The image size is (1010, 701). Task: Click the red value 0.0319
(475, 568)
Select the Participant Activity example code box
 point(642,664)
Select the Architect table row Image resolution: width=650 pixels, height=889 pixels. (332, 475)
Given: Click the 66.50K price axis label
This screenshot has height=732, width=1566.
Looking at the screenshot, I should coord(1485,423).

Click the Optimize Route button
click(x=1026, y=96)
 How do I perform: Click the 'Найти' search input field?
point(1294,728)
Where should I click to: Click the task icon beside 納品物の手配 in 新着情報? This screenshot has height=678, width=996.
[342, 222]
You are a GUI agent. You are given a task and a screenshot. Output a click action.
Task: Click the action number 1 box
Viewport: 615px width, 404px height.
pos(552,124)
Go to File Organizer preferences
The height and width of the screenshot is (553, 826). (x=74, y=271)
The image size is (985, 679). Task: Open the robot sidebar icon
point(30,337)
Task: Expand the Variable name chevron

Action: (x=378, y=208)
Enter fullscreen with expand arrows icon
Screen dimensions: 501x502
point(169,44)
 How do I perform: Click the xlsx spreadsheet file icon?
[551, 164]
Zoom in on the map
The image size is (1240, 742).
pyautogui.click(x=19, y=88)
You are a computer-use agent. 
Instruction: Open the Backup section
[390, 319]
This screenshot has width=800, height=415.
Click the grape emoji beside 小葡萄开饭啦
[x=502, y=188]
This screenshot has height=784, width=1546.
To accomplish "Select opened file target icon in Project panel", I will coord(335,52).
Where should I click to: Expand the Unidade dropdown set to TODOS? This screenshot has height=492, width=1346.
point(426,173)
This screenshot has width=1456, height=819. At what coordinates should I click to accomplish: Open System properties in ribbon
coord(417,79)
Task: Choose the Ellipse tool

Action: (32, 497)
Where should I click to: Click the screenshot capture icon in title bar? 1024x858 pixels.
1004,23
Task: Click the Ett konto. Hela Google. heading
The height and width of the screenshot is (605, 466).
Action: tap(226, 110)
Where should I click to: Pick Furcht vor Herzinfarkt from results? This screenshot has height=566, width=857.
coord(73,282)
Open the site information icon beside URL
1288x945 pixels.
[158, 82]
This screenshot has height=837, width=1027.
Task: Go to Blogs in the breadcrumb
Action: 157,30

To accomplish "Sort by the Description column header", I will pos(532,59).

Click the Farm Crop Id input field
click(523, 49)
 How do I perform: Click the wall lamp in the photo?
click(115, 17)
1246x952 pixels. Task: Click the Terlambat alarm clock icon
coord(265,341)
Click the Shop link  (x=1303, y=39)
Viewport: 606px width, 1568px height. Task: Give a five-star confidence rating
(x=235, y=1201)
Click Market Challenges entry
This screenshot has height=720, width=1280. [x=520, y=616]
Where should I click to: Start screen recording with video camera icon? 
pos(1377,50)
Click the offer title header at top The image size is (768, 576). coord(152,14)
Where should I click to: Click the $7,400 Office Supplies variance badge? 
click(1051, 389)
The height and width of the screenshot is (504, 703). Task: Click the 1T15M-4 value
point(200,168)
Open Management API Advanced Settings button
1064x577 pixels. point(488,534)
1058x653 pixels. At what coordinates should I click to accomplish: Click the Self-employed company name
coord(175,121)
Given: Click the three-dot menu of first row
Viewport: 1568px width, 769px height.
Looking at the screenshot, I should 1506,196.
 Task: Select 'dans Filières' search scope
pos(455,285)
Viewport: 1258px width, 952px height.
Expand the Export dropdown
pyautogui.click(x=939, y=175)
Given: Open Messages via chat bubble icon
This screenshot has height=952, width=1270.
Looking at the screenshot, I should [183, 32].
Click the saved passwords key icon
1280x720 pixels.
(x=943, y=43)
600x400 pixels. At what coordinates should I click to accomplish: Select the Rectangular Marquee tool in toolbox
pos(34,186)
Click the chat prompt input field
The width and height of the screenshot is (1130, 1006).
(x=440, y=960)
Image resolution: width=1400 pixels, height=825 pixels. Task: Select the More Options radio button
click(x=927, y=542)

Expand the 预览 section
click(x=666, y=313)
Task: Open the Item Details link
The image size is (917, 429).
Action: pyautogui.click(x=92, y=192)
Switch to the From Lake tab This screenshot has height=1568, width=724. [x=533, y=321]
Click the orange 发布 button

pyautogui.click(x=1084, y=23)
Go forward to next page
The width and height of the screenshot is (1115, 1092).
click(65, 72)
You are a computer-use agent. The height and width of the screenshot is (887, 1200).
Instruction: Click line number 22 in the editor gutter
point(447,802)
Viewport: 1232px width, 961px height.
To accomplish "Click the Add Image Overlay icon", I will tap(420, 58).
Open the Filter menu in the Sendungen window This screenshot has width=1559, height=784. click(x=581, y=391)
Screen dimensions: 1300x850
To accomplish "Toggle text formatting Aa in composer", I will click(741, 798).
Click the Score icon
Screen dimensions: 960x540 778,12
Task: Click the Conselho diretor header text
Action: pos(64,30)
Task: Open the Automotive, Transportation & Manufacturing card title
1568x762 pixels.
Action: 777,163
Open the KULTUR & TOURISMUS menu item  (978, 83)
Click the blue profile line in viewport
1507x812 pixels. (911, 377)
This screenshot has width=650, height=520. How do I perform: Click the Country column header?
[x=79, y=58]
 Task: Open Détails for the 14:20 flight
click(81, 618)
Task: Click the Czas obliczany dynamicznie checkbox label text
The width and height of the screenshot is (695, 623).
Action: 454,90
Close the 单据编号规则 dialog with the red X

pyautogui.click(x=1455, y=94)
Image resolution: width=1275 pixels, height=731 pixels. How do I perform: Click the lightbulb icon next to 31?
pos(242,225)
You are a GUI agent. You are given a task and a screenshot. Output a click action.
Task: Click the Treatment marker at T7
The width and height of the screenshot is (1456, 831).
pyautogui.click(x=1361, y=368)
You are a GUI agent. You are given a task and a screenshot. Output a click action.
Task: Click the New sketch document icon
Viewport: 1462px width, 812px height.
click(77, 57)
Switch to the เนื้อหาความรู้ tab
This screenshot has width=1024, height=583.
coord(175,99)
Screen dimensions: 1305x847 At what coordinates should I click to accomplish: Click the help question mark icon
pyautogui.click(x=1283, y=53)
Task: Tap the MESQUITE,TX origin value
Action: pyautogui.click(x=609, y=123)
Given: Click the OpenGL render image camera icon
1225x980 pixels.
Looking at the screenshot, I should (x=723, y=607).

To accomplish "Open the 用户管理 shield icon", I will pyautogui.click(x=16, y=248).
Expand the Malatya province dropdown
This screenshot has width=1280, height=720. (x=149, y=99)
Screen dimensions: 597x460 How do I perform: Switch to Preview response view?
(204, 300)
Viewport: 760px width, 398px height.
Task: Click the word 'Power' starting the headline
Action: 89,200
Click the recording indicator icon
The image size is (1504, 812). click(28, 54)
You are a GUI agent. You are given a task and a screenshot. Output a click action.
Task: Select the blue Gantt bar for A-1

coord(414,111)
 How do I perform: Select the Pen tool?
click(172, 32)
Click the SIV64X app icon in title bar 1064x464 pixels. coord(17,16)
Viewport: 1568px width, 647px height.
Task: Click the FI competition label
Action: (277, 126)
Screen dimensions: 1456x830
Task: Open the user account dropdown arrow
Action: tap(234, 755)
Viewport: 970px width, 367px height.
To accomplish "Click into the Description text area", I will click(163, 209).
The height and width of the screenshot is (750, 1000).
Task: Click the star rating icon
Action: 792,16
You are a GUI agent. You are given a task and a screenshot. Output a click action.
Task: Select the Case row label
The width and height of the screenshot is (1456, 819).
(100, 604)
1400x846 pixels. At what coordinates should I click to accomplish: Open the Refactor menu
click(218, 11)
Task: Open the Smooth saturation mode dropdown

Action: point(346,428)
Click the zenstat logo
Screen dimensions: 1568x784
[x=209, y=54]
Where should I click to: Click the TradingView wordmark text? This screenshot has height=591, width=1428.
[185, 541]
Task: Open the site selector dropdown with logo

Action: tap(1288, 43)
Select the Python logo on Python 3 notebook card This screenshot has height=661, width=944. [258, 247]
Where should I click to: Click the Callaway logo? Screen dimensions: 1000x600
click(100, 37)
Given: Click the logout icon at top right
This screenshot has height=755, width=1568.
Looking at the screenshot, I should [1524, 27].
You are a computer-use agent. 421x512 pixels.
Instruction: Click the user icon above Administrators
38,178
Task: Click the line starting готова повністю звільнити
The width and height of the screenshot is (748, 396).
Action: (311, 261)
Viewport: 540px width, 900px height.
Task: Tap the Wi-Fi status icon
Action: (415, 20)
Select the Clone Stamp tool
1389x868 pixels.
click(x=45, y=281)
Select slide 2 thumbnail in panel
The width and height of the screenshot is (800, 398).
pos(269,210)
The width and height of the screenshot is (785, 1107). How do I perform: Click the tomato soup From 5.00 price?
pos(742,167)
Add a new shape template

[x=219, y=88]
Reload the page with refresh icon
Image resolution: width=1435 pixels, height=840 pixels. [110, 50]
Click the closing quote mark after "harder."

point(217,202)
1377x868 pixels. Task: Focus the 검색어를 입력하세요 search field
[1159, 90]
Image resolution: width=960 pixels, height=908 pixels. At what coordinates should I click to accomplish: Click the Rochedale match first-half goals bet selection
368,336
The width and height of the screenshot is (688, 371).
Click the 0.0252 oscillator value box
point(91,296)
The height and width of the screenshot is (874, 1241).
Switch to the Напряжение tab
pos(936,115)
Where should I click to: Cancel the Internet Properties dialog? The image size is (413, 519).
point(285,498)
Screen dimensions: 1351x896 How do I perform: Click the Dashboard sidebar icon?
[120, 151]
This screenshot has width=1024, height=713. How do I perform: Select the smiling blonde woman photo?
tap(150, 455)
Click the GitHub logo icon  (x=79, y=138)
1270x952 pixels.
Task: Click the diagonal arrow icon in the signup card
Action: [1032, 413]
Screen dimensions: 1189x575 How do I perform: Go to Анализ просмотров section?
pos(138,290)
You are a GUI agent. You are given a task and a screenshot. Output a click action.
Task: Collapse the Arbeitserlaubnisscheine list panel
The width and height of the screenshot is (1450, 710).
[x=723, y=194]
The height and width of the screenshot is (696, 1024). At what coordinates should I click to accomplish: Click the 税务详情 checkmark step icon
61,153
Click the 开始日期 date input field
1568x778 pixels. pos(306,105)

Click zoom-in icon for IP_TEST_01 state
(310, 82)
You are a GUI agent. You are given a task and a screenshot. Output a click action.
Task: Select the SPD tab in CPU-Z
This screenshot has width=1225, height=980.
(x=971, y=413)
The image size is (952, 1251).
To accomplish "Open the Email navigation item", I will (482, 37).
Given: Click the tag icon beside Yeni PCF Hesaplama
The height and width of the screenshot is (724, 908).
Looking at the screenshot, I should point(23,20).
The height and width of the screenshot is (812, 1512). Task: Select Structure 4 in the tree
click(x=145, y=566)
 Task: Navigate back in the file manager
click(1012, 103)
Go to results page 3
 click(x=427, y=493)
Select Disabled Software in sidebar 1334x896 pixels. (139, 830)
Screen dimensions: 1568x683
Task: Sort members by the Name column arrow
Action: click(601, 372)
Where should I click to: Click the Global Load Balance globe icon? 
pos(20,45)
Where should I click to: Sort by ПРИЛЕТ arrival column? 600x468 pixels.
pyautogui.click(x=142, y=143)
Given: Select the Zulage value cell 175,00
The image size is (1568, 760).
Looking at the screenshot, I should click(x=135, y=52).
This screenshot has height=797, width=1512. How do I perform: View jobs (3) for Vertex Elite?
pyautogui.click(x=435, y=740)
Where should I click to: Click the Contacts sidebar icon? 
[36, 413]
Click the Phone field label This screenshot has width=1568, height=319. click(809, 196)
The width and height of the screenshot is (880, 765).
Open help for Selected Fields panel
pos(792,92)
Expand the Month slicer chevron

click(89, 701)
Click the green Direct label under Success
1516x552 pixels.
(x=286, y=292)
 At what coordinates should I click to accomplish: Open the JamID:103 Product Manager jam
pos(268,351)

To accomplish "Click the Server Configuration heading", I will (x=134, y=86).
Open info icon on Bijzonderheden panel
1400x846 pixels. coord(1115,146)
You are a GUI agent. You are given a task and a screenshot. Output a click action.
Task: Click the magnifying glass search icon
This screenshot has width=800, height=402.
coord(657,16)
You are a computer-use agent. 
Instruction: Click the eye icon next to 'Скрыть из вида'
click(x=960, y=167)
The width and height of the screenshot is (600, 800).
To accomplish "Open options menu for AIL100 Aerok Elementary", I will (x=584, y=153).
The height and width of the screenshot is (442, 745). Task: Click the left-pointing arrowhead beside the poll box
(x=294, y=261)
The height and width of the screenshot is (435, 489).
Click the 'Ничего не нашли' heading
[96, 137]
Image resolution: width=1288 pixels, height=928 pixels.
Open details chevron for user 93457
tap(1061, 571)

************

## Your instructions
Which lines of the records above contain the word "Switch"? Return each such line in full.

## Full answer
Switch to the From Lake tab This screenshot has height=1568, width=724. [x=533, y=321]
Switch to the เนื้อหาความรู้ tab
Screen dimensions: 597x460 How do I perform: Switch to Preview response view?
Switch to the Напряжение tab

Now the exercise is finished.